__Görev__: Deprem konferansı haberinde "Kafkas Üniversitesi Ahmet" ifadesinden "Marşının okunmasıyla başladı." ifadesine kadar uzanan kısmı hiç değiştirmeden verin.

Prof. Dr. Cevdet Bozkuş’dan ‘‘Türkiye’de Deprem Gerçeği” konferansı KAFKAS HABER AJANSI / BEDİR ALTUNOK
Prof. Dr. Cevdet Bozkuş’dan ‘‘Türkiye’de Deprem Gerçeği” konferansı
KAFKAS HABER AJANSI / BEDİR ALTUNOK
Kars Kafkas Üniversitesi (KAÜ) Dede Korkut Eğitim Fakültesi Öğretim Üyelerinden Prof. Dr. Cevdet Bozkuş ‘‘Türkiye’de Deprem Gerçeği: Pazarcık-Elbistan Depremleri ve Kars’ın Depremselliği’’ konulu bir konferans verdi. Bozkuş, 1766 yılında meydana gelen Marmara depreminin yeniden beklendiğini ve en çok İstanbul’un etkileneceğini söyledi.
Kafkas Üniversitesi Ahmet Arslan Kongre Merkezinde düzenlenen konferans depremde hayatını kaybedenlerin anısına saygı duruşu ve İstiklal Marşının okunmasıyla başladı.
Konferansta Türkiye’de son 122 yılda 6 ve üzeri büyüklüğünde 226 depremin meydana geldiğini söyleyen Dede Korkut Eğitim Fakültesi Öğretim Üyelerinden Prof. Dr. Cevdet Bozkuş, “Doğu Anadolu ve Kuzey Anadolu Fayı üzerinde geçmişte depremler meydana geldi. Bu depremler günümüzde de devam ediyor. Doğu Anadolu Fayı (DAF); yaklaşık 550 kilometrelik uzunluğa sahip olan ve Türkiye’nin en önemli aktif yapılarından birisini oluşturan DAF, Kuzey Anadolu Fayı Zonu ile kesiştiği Karlıova’dan güneybatıya doğru Göynük Vadisi, Bingöl Ovası, Palu, Baltaşı, Hazar Gölü, Sivrice, Fırat Nehri Vadisi, Doğanyol, Şiro Çayı Vadisi, Çelikhan, Kuruca Ova, Erkenek Ovası, Gölbaşı Çukurluğu ve Pazarcık üzerinden Türkoğlu’na ulaşmaktadır. Doğu Anadolu fayının Elazığ depremlerinden sonra güneybatıya doğru kırılarak ilerleyeceği bekleniyordu. 1900 yılından sonra olan depremler; 1971 Bingöl, 2003 Bingöl, 2010 Elazığ-Karakoçan, 2020 Elazığ-Sivrice, 2020 Elazığ-Kavaktepe, 2020 Malatya-Pötürge depremleri 7 küçük olmuşlardır. Daha sonra Gölbaşı-Türkoğlu arası kırılması beklenirken Gölbaşından Hataya kadar fayın kırılması ile 7.7, fayın Elbistan güneyindeki kuzey kolunun kırılması ile de 7.6 ikinci depremin olması beklenmiyordu. Ancak 1513 yılından beri suskun olan bu bölüm 510 yıl sonra kırılması ile boşalan enerjinin sonucu ağır olmuştur. Böylece DAF’nın Palu-Bingöl arasındaki kısmı dışındaki parçaları kırılmıştır. Bu bölümün kırılmasından sonra DAF bir tam kırılma serisini tamamlamış olacaktır. O Halde Bingöl-Palu arası kırılacak ve 7’den büyük deprem oluşturacaktır. Bu hat yakınındaki yerleşim merkezleri bundan etkileneceği için hazırlıklı olmak gerekir.” dedi.

__Kayıt Alıntıları__:

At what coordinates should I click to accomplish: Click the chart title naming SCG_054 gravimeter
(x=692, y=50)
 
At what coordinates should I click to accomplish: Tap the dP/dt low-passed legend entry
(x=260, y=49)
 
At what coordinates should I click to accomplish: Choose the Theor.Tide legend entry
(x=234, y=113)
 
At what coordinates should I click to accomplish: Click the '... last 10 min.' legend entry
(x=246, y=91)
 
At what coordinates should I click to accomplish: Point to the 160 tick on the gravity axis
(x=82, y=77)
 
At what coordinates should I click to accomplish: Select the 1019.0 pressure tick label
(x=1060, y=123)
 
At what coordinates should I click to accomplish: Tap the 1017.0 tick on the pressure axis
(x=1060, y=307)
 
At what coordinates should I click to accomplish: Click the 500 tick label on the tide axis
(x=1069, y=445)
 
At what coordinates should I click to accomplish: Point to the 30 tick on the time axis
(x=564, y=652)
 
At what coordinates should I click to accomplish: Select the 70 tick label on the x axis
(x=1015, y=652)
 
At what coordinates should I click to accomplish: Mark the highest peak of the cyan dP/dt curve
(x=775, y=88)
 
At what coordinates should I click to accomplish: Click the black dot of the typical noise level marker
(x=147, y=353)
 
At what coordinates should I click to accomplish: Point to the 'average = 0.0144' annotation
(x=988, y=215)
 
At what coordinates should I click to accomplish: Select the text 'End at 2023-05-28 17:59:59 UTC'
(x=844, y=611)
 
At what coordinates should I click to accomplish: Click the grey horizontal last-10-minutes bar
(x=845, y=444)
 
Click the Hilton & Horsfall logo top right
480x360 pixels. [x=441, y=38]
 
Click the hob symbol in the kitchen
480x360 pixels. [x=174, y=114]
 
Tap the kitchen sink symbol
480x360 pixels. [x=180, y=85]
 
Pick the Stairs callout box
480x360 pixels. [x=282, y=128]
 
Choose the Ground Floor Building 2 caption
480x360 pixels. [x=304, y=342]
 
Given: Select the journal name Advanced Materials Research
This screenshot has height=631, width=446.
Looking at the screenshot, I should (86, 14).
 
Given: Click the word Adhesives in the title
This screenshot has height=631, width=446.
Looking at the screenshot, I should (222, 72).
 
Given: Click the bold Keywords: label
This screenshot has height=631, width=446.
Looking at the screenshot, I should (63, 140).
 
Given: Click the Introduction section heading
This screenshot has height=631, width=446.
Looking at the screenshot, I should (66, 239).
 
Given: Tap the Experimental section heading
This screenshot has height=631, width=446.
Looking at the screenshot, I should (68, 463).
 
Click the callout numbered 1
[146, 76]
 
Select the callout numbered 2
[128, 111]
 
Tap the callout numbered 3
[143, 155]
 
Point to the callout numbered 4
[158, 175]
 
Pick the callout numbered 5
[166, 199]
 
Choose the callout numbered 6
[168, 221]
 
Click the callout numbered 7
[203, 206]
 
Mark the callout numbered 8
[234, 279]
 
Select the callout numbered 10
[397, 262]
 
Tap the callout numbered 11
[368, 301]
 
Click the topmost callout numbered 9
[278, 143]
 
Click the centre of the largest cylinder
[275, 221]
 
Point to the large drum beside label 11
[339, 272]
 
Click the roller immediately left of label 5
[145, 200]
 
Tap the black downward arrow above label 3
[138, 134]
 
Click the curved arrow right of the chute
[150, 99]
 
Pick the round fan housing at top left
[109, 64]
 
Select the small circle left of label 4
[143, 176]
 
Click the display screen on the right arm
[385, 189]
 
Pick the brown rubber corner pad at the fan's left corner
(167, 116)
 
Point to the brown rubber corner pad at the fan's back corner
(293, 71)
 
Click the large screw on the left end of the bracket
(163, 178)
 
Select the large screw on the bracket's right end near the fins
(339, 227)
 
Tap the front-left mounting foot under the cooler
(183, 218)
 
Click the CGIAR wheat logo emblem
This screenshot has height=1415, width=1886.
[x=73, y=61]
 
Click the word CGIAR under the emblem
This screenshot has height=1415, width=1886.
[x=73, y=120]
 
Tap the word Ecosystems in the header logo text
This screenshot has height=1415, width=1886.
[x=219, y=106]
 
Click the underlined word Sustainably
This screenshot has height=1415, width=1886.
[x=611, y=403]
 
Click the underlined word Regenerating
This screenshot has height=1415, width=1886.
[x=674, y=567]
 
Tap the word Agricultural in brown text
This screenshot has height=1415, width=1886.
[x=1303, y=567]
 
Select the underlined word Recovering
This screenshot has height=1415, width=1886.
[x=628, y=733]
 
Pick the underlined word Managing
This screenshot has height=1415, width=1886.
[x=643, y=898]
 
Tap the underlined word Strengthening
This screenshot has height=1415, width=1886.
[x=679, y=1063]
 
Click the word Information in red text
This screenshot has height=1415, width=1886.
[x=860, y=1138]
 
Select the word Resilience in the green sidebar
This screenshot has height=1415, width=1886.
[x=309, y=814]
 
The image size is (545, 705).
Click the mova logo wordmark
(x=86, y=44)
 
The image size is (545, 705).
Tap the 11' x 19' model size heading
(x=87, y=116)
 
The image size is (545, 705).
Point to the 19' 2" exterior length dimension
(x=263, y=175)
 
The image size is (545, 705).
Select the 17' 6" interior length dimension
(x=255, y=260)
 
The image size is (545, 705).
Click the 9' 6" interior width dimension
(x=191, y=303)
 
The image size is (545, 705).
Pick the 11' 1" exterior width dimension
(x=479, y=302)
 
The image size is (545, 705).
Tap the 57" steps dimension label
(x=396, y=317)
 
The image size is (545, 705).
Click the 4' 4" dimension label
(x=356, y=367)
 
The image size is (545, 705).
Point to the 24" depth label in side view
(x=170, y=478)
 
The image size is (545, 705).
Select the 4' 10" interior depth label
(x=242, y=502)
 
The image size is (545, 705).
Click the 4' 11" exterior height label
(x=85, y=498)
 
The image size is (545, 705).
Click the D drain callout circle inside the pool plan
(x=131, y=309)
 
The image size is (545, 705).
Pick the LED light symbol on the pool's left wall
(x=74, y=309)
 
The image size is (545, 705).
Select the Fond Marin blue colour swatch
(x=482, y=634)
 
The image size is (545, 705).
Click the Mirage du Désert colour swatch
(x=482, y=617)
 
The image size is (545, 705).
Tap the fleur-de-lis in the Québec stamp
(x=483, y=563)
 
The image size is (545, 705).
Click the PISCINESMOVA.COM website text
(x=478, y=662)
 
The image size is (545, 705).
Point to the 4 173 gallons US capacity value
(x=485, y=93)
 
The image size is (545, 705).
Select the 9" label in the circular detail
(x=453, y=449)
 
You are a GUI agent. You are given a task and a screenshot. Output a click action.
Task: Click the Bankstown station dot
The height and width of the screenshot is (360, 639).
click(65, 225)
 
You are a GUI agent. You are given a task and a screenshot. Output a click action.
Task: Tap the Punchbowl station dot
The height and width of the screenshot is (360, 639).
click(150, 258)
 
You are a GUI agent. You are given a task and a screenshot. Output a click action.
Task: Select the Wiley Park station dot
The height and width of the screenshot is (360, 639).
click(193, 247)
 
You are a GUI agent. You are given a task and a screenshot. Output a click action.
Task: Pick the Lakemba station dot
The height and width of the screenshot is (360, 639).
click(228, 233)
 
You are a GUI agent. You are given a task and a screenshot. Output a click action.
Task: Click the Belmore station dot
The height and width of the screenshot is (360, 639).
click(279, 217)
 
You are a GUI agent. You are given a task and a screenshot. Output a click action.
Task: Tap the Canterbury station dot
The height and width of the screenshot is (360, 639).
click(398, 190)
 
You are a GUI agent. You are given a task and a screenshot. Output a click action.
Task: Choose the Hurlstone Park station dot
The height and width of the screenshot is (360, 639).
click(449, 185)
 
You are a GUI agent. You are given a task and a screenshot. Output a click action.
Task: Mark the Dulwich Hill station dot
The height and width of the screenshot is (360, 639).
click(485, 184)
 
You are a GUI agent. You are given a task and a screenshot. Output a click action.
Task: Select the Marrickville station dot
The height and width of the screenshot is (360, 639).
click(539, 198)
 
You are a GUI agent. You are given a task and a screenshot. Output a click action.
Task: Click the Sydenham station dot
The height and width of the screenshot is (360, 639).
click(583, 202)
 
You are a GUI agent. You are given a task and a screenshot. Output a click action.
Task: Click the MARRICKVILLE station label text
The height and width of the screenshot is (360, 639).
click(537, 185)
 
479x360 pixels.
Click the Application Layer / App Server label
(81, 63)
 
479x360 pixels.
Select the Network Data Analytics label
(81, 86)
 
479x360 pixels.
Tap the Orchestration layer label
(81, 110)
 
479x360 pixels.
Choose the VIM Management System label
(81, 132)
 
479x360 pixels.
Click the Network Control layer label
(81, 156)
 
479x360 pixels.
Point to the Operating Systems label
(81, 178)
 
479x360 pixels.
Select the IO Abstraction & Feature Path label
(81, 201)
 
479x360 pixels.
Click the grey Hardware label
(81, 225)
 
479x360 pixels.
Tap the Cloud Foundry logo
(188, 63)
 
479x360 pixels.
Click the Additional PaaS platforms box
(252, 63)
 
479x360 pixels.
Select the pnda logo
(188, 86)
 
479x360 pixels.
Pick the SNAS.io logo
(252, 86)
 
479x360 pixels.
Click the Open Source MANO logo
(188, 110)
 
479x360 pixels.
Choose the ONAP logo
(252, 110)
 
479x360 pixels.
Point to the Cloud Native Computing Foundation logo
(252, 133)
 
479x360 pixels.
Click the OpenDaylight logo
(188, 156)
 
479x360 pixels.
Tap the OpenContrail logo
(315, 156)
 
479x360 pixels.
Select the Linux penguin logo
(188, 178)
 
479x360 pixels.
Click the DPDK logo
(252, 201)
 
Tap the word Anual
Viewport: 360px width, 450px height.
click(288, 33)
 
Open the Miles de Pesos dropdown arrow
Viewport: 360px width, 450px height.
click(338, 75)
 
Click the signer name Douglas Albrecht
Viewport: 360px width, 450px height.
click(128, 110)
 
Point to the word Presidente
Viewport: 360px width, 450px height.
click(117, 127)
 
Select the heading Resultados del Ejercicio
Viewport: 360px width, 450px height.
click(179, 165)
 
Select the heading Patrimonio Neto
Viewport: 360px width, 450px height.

__Görev Çıktısı__:
Kafkas Üniversitesi Ahmet Arslan Kongre Merkezinde düzenlenen konferans depremde hayatını kaybedenlerin anısına saygı duruşu ve İstiklal Marşının okunmasıyla başladı.